Exercise objective: Would you work out how many of the lines below hold "screenshot" and reply with nothing but the number?

Data supplied:
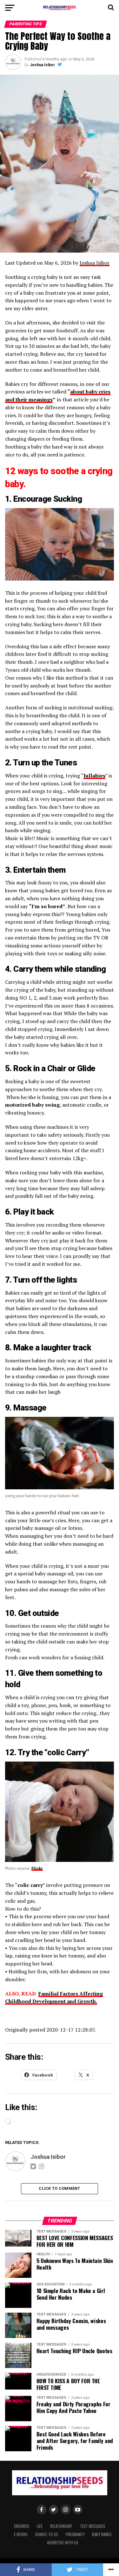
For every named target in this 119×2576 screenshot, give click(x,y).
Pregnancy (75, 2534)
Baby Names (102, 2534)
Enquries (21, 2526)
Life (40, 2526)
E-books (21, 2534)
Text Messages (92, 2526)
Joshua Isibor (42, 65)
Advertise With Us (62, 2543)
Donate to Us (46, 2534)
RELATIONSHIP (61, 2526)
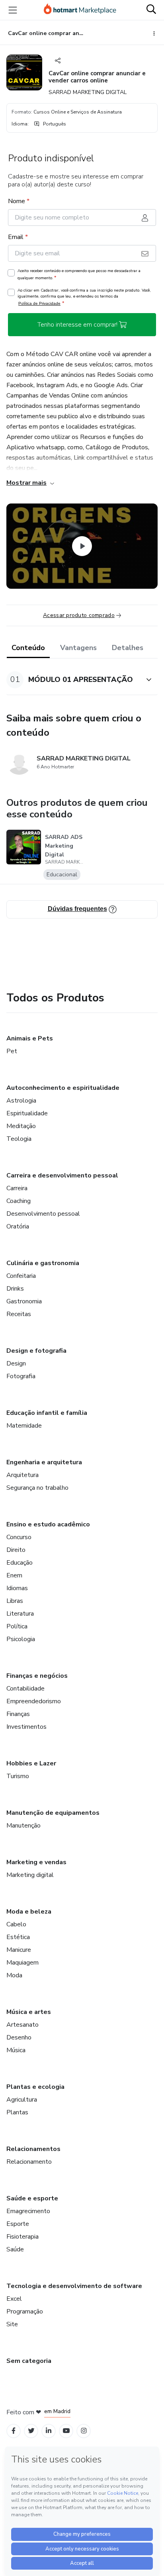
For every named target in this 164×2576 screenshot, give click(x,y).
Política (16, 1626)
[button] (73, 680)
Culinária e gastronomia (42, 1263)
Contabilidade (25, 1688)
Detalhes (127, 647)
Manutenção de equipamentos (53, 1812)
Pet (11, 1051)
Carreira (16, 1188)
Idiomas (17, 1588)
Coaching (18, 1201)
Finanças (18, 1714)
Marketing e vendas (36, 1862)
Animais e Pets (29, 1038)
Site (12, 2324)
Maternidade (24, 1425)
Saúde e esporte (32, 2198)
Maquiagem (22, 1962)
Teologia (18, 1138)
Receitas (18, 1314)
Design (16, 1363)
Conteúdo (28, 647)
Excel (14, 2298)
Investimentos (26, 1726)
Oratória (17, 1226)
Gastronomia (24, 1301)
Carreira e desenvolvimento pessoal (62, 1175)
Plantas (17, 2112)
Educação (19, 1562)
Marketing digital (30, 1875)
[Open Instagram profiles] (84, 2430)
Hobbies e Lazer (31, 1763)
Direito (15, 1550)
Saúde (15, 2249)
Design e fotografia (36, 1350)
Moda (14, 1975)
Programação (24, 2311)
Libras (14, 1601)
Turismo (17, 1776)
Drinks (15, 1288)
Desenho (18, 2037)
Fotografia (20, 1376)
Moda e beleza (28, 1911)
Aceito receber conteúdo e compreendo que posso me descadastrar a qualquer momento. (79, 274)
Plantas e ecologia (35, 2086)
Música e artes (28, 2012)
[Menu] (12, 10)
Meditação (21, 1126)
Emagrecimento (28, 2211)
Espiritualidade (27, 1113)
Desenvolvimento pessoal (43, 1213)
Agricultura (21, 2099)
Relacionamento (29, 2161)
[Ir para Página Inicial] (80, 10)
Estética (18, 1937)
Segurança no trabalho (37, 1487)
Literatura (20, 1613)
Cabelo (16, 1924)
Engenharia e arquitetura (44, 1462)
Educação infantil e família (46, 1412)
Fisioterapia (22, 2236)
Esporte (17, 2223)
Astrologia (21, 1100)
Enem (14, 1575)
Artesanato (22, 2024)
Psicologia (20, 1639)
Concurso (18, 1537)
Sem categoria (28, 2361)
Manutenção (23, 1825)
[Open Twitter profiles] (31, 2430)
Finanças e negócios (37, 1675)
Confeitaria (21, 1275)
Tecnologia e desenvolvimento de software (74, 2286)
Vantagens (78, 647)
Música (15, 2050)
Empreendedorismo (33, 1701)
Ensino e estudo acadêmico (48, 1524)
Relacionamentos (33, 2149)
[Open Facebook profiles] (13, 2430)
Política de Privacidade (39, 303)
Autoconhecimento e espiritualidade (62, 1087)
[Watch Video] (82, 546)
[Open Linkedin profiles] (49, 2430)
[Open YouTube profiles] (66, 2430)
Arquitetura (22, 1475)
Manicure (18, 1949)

Expected output: 2